Honey Whole Wheat Hamburger Buns



  1. In a small saucepan, gently heat the honey, butter, and milk over low heat until the butter is just slightly melted. Don’t boil or simmer this mixture– you want it just barely warm.
  2. Place the yeast in a mixing bowl. Check the temperature of the honey/milk mixture. It should be warm, but not the slightest bit hot. If you put your finger in the mixture and it’s even the tiniest bit uncomfortable, allow it to cool down to around 100 degrees before adding it to the yeast. Otherwise, you’ll end up with dead yeast and flat buns.
  3. Mix the lukewarm honey/milk mixture into the yeast and stir well. Add the egg and salt. Gradually add in the flour, mixing and kneading as you go.
  4. I add flour very cautiously, as it is easy to add too much. Too much flour results in dry, crumbly buns.
  5. Once the dough gets to the point where it is forming a ball, but is still pretty sticky, I let it rest for 2-3 minutes. The whole wheat flour tends to soak up more liquid as it sits, so giving it a few minutes allows the flour to soak up liquid and prevents you from adding too much. After this resting period is complete, I go back in and add more flour if needed.
  6. I like my whole wheat dough to be slightly stickier than my white flour doughs–not so much that it is goopy and sticking to my fingers, but just slightly “tacky.” I’ve found that if I keep adding flour until it’s perfectly smooth (like white flour dough), the end product is often too dry.

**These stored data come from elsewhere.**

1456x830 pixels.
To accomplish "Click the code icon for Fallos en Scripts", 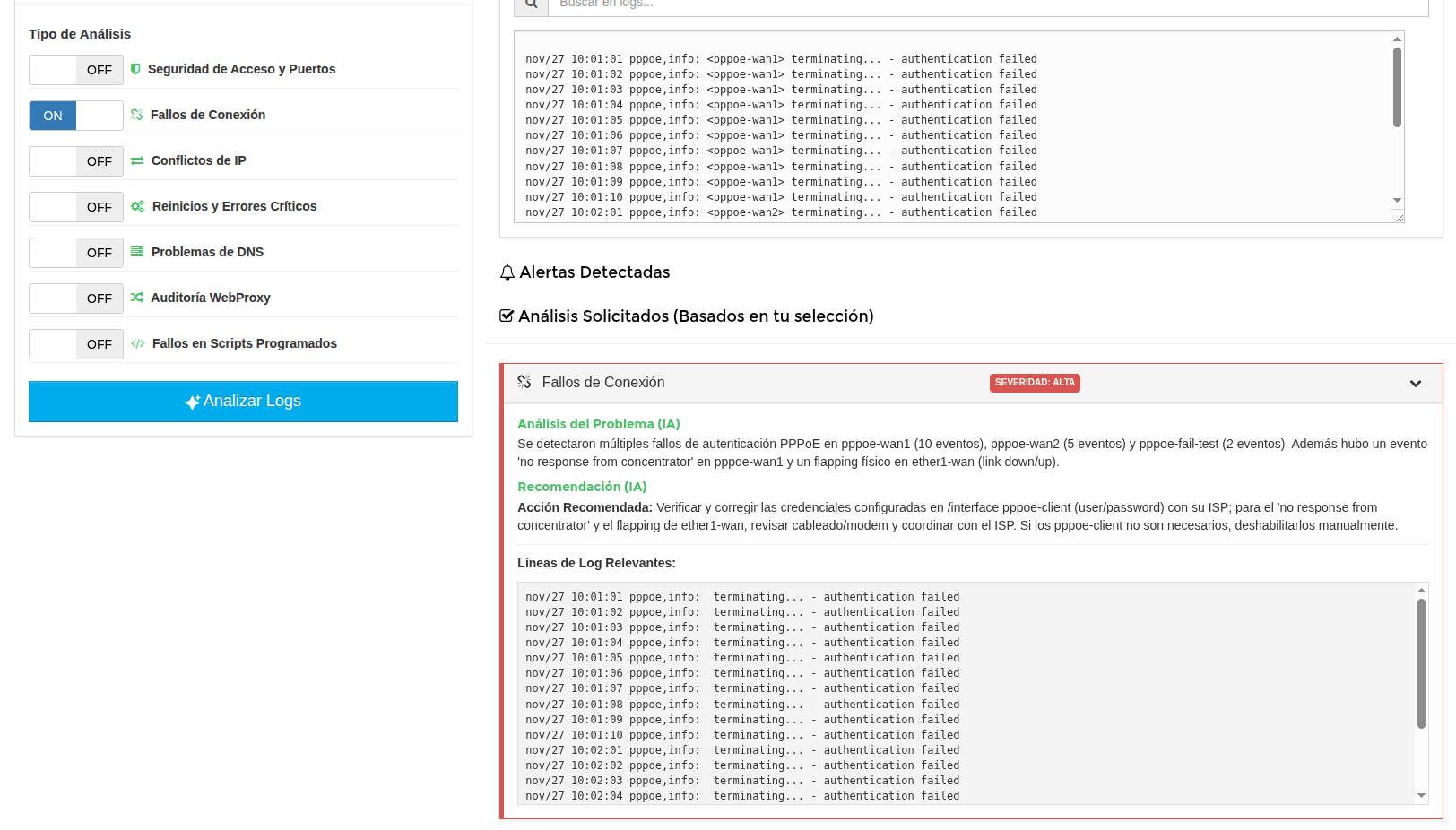I will click(137, 343).
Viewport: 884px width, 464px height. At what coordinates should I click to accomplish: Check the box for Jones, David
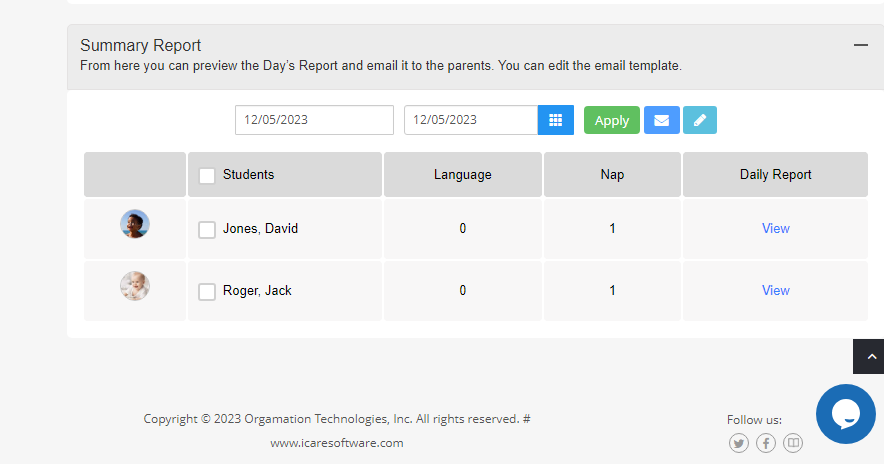tap(207, 229)
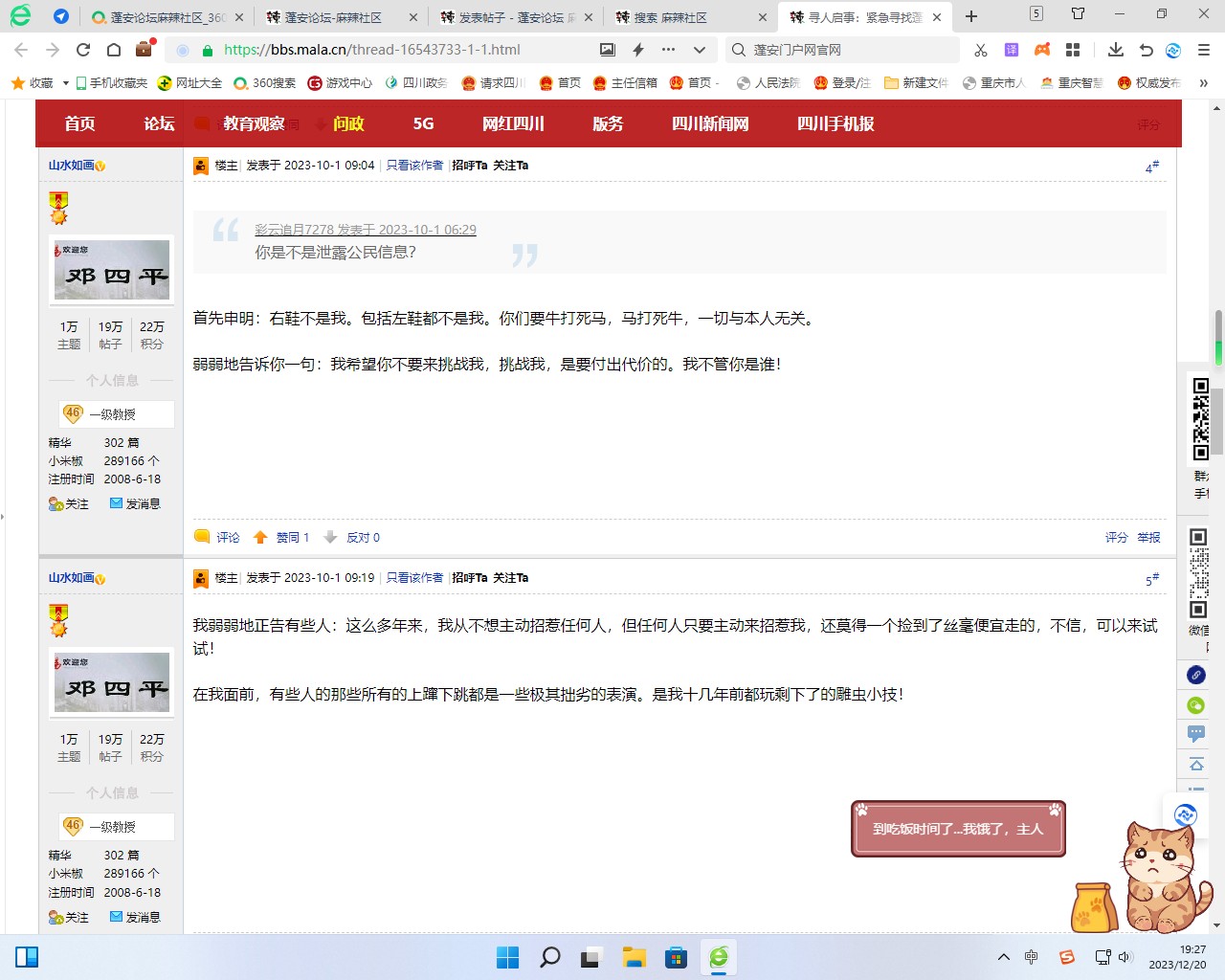Viewport: 1225px width, 980px height.
Task: Click the blue chat bubble reply sidebar icon
Action: pyautogui.click(x=1196, y=734)
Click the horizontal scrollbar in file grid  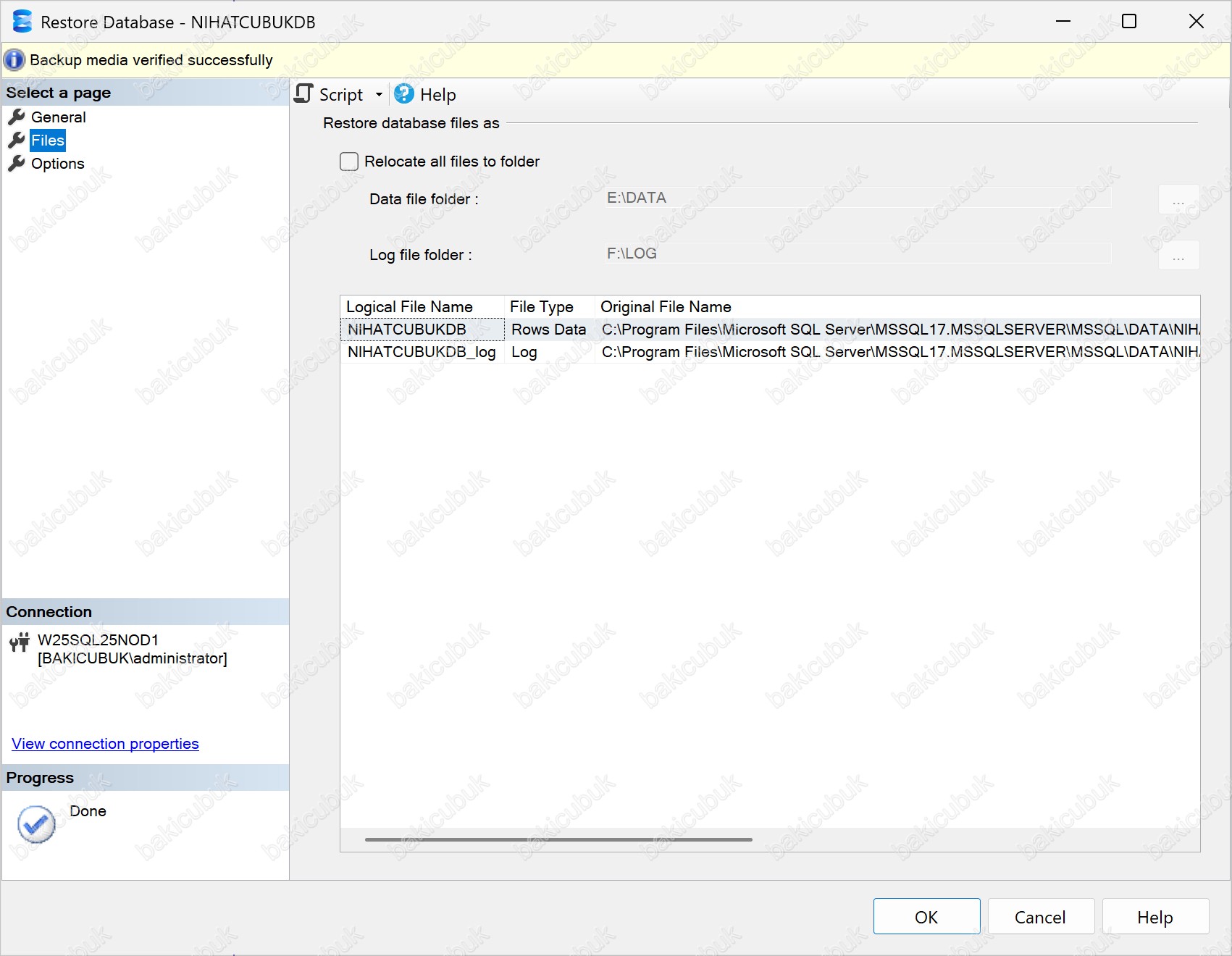pyautogui.click(x=558, y=839)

  7. Knead 6-7 minutes, adding flour as needed. Cover the dough ball and allow it to rise in a warm place for one hour.
  8. Punch down the risen dough and divide it into 8 portions (12 if you like smaller buns). Roll each portion into a ball, then flatten it. (I flatten mine right on my baking stone, which is what I will bake the buns on.) You could also use a baking mat or a piece of parchment paper.
  9. Cover the dough circles and allow them to rise 30 minutes in a warm place.
  10. Bake at 375 degrees in a preheated oven for 12-18 minutes. Watch carefully to make sure you aren’t overcooking them–golden brown is good, hockey pucks are not.
  11. A minute or two before they come out of the oven, you can brush them with melted butter and sprinkle on some sesame seeds or rolled oats. This isn’t necessary, but definitely makes for a pretty end product.
  12. NOTE: I usually use organic hard white wheat flour for this recipe–it’s a bit more mild than hard red wheat. However, feel free to play around with a variety of flours–you could even use white flour or a mixture of whole wheat and white.
  13. NOTE: You can use water in place of the milk, but usually use milk since it creates a softer bun.